I've heard grumbles lately that I haven't been doing enough to bolster fishing trips to the Homer area. I'm sorry about that but even mental hairballs who couldn't land a deceased perch must be cognizant enough to realize that fishing stories require the presence fish and open waters to stalk them.
A person would have better luck spin casting into a gravel pit than our infamous Nick Dudiak Fishing Lagoon. My email box brims with adoration letters such as, "Your continued angling incompetence inspires us all. A deeply disturbed land otter with a dipnet fastened to its arse would have better luck. Why don't you try mooching in your home cistern? At least you'd be out of sight and have better luck."

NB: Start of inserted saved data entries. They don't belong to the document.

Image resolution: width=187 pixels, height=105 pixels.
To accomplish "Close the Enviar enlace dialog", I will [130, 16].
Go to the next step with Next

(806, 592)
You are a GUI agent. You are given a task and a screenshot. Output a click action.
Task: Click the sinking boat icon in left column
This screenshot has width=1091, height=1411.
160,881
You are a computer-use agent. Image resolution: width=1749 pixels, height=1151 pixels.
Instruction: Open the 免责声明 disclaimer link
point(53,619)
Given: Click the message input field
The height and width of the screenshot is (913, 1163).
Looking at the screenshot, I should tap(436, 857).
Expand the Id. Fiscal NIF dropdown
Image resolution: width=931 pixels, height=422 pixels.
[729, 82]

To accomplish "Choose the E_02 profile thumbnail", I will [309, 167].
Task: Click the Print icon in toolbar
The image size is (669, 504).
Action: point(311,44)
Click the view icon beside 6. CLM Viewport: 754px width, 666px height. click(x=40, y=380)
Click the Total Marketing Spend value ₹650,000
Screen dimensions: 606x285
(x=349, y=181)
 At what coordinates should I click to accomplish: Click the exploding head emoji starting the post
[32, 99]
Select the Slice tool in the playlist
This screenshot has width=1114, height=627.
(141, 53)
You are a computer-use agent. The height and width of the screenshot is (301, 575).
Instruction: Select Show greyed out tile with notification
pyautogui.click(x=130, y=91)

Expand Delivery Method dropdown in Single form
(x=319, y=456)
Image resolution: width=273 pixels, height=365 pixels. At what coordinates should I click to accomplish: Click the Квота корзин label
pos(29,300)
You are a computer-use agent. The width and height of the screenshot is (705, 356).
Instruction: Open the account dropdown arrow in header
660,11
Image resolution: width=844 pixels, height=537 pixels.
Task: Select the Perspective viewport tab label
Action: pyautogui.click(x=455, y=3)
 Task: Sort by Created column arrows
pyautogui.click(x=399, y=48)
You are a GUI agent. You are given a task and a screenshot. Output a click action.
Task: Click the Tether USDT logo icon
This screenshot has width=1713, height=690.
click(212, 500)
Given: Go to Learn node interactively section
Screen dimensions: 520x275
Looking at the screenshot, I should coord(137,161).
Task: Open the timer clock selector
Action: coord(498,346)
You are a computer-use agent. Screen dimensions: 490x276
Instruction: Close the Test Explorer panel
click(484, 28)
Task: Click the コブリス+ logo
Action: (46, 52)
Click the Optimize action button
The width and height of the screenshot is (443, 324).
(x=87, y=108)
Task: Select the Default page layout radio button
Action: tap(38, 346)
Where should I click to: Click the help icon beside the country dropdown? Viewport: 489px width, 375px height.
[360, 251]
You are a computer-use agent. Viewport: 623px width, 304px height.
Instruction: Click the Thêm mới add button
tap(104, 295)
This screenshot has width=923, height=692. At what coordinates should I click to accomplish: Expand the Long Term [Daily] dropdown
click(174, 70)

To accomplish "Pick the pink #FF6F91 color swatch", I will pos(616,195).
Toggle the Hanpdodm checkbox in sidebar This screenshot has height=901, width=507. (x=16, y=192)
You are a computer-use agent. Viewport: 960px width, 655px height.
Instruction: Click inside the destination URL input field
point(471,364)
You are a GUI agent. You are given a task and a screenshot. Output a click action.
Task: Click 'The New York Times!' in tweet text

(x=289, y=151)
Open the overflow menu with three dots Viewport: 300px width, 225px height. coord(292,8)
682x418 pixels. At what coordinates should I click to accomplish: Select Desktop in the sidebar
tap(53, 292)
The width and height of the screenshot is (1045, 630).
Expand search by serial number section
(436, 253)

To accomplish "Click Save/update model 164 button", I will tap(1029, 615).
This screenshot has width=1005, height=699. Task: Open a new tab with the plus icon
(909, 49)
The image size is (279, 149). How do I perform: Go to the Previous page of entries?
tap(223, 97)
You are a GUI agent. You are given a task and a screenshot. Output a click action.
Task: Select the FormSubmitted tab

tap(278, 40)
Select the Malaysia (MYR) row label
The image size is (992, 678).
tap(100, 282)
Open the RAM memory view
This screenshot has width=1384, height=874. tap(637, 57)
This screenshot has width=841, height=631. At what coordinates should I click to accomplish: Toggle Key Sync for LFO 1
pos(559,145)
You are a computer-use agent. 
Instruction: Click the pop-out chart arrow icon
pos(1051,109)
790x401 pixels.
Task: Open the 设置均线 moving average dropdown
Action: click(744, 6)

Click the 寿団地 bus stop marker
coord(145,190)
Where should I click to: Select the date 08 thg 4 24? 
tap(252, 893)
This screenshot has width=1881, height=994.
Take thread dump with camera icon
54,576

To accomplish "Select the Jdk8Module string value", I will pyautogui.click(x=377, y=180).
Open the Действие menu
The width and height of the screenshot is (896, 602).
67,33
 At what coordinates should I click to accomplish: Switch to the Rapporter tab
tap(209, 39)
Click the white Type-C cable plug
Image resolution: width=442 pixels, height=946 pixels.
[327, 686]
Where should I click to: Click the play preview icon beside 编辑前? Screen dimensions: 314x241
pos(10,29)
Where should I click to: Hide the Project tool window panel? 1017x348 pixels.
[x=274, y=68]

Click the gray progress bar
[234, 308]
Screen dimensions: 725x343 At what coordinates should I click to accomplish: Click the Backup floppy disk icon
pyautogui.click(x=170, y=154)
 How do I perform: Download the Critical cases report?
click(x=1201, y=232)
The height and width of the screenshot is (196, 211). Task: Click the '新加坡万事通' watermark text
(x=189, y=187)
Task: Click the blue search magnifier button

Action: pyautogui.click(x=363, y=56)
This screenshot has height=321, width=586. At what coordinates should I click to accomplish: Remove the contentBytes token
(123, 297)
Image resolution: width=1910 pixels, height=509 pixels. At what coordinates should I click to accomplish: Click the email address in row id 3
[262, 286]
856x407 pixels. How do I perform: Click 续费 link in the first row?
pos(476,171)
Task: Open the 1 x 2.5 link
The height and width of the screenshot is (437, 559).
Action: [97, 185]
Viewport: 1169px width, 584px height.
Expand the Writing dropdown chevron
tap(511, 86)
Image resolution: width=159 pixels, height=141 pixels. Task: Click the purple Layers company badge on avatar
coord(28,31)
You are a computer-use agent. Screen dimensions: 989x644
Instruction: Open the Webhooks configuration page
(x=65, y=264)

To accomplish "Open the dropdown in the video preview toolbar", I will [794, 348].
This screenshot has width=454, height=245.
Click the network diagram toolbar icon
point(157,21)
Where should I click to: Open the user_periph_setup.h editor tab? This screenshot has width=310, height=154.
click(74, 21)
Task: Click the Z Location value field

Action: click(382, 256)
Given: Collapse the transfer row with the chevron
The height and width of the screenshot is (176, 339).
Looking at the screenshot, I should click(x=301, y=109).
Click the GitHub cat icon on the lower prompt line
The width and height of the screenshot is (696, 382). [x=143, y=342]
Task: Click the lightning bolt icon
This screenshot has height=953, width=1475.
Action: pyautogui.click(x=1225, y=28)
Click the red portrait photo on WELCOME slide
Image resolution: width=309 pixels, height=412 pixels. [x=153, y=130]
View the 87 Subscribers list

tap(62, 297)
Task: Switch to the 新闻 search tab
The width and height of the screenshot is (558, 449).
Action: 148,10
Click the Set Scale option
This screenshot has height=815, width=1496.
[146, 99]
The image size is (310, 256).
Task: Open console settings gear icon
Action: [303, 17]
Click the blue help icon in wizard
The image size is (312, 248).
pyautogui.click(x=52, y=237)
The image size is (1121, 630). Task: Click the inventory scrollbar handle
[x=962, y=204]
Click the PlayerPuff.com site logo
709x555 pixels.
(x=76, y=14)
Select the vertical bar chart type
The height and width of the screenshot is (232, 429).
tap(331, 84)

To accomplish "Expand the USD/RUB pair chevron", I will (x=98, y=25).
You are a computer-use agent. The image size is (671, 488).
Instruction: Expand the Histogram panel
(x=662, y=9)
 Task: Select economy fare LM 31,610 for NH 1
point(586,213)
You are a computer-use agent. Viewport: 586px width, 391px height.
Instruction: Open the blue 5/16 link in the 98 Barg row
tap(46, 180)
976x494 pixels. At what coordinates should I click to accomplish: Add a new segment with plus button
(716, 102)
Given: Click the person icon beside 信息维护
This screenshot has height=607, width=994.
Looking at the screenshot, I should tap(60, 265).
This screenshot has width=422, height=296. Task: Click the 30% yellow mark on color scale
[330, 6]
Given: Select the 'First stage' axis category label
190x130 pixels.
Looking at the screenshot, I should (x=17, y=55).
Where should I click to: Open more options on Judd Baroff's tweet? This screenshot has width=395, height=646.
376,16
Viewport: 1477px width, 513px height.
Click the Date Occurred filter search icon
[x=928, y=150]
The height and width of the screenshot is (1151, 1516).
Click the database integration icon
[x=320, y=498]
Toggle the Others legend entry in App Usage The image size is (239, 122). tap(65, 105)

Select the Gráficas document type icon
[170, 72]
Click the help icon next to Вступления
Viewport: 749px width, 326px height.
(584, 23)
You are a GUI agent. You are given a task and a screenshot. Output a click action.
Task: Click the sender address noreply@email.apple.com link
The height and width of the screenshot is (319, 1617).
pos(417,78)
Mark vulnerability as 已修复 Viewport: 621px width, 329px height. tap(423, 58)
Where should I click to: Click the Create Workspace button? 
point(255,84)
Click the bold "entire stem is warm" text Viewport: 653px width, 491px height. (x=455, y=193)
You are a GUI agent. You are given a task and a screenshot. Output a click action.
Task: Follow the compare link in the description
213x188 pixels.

I want to express my gratitude to A.P. of Anchor Point for that heartwarming endorsement of my fin hunter skills and if he wasn't my cousin and owned a boat, I'd mention his navigation prowess that grounded us on a sand bar last Saturday.
I must admit his shot bruised my ego a bit so I decided that I'd better get out to The Spit and nail some kings trickling in with the tides. I figured that if I hurled enough lures at the water I was bound to at least knock one of them senseless. The warning signs say snagging isn't open but I hadn't spotted any notices prohibiting mugging them.
It was a bad idea. I barely made it to the beach because of several summer drivers that had either been smoking their hemp car seat mats or had the intellect of salmon roe.
The first guy was approximately the age of glacial silt and was attempting a left turn onto the by-pass from a controlled side street. This is usually a safe maneuver unless there's a clueless driver who ignores the light and doesn't see someone approaching from the right who is about to end up parked in his glove compartment.
Fortuitously, the airhead's wife spotted my truck and let out a screech that should have cracked their windshield and blew the hair off the miniature rat-dog sitting in her lap. I don't know what ever happened to that old boy, but when I looked in the rearview mirror, all I saw was her jaws snapping like a piranha in a feeding frenzy and smoke coming from the right side of his body.
The second encounter came a few minutes later. I was approaching a main thoroughfare when a guy suddenly shot out from a small access lane. Trust me I would have welcomed the opportunity to have vigorously advised him that road kill would score higher on a driver's competency exam if I hadn't been dynamically engaged in utilizing my extensive expletive lexicon while jamming the brakes through the floor.
Luckily he finally looked up from yapping on his cell phone and caught a glimpse of my ride standing on its front shocks and a fist signaling something a bit ruder than a left turn.
Brilliantly he swerved into the opposite lane. That was huge because it terminated my worries about taking a face plant up his tailpipe prior to ending up as major debris in his back seat. Unfortunately, it deeply annoyed oncoming drivers who didn't appreciate seeing his grill plates instead of taillights so he roared back to my side. By then I had slowed down so much that I could have stepped out and walked.
I seriously considered tracking him down and going all Jackie Chan on his dental package but demurred when I saw a look on his face that said he wished that he had been wearing Depends.
My morning still wasn't over.
The City of Homer wisely designated the span of road adjacent to The Fishing Lagoon as a 25 mph zone, although certain possessed individuals consider it their private drag strip.
Case in point: A biker tried melting the tires off the left side of my rig when he passed me doing approximately Mach II just as I was starting to turn into the parking lot. The miniscule motorcycle dude looked to have been all of 12 years old and had a facial expression that resembled a demented weasel on crack. I figured that he was either late for work as a bathroom doorstop or had just stolen the Harley from his day care monitor. It really didn't matter. I took the hint and went home before someone (me) ended up as spontaneous pavement art.
I think we'll try ling cod fishing this weekend. The water is deep enough that my cousin shouldn't run aground, there are no red light runners and the only thing we'll have to worry about is a by-catch of mutant "mushy" halibut. It sounds good to me.